Your Company Has Signed The Cotton Pledge. What’s Next?
These Next Steps are applicable to both the Uzbek Cotton Pledge and the Turkmen Cotton Pledge. We encourage companies and brands to sign both Cotton Pledges to further collaboration, transparency, traceability, and accountability.
1. Align Business Practices with the Commitment
Once the public declaration is made, it should be communicated clearly to all employees and suppliers, and implemented into daily business practices via contracts, supplier meetings, trainings, or educational materials. Brands need to report publicly the steps being taken to ensure that company policies on Uzbek cotton are communicated, monitored, and adhered to by garment manufacturers, fabric mills, and yarn spinners throughout the company’s entire value chain.
2. Support YESS - Yarn Ethically & Sustainably Sourced
YESS utilizes the OECD risk-based due diligence approach to identify and eliminate slavery from cotton production and apparel value chains. The company can add its name to the YESS Statement of Support to promote this initiative. Companies can financially sponsor YESS to support the implementation of this industry-wide due diligence system.
3. Involve Yarn Spinners and Textile Mills
The company can assess risks by identifying the location of strategic textile mills, then comparing locations to the country information contained in RSN’s From the Field and To the Spinner reports. Brands should send a strong message on this issue to their sourcing agents, first-tier manufacturers, and textile suppliers, and then work with them to identify and engage spinning mills deeper in the chain. Brands should communicate to the mills that it is unacceptable to have any Uzbek or Turkmen cotton inside the same facilities where yarn or textiles are being manufactured for the brand.
4. Join RSN’s Responsible Cotton Multi-Stakeholder Network
This multi-stakeholder group meets a few times a year via video conference call to share updates on traceability initiatives, new research, mill engagement, related media, and diplomatic engagement with the Uzbek government and other international institutions. These conference calls are an excellent way to gain insight into peer experiences in implementing cotton due diligence. To receive information about this group, please contact info@sourcingnetwork.org.

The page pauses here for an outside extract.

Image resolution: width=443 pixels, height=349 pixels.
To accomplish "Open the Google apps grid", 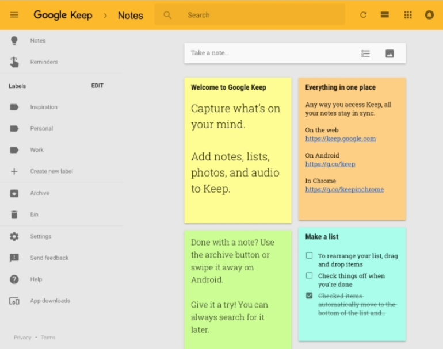I will tap(408, 15).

5. Engage the Uzbek or Turkmen Government
Since 2008, RSN along with a number of corporations, NGOs, and investors, have met with numerous representatives from the U.S. State Department and the Uzbek or Turkmen governments. Since it is extremely impactful to have corporate representation at these meetings, companies should actively communicate their concerns by signing letters or having representatives at diplomatic meetings when requested to do so by the Cotton Campaign.
Being at the forefront of changing how an entire industry sources its raw materials is not an easy feat. Only through shared expertise and active collaboration where each company and stakeholder lends its name and its voice can we bring about much needed reforms in Uzbekistan and Turkmenistan. Fortunately for the cotton pickers, there is a dedicated group of individuals and organizations committed to implementing solutions. Thank you for joining this effort.